The Wellcome Trust has polled people in the UK about their beliefs and knowledge of antibiotics and antibiotic resistance. ‘The aim was to get a deep understanding of how people think and feel about
antibiotics, their current understanding of the resistance issue and the language they use around this area – how they talk about it and what words they use.’

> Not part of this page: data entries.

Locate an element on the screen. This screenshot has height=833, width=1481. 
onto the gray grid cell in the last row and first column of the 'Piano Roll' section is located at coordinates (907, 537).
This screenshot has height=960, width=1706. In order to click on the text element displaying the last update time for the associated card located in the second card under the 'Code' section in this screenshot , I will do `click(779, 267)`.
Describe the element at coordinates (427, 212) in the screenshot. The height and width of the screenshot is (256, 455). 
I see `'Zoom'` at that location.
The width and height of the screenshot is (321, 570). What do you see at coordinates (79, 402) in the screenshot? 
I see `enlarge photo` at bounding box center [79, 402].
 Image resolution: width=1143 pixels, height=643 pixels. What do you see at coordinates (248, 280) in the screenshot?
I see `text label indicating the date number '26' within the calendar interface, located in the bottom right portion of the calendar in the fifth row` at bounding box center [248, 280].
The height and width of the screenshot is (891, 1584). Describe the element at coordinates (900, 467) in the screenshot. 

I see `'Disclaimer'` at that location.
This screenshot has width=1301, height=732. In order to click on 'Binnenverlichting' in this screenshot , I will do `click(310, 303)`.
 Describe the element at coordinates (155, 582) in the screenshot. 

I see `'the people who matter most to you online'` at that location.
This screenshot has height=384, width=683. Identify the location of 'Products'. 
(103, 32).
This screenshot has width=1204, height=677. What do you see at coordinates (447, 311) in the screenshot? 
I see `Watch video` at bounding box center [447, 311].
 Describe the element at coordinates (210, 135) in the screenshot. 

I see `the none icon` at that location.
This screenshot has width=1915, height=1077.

Some of the key findings are shown below. The full text is available here:
Most people think they know when they need antibiotics – they don’t need the doctor to tell them
The deciding factor is nearly always how ill they feel – it’s about severity rather than type of illness
And this means there is a strong sense of ‘validation’ connected to antibiotics – getting them is ‘proof’ you’re ill
And ‘resistance’ is either not on the radar or misunderstood – everyone assumes it’s the person that becomes resistant
And there’s a belief that ‘they’/ scientists will sort it out before it becomes a real problem
All of which means it’s really hard to make it feel relevant to the individual
When people really understand resistance and ‘get it’ it makes a difference – but it’s really difficult to grasp
The bottom line is clarity and directness. As in: “Bacteria are getting stronger. Antibiotics won’t work anymore. You could die.” The Atlantic
The authors of the above study say we should stop talking about ‘antibiotic resistance’ and instead talk about ‘antibiotic-resistant infections’.
‘There is a need for a communications campaign for the public which makes the issue feel real and relevant, so that the tide of opinion is behind taking action.’
It seems highly likely that these misperceptions apply not only in the UK but in all countries.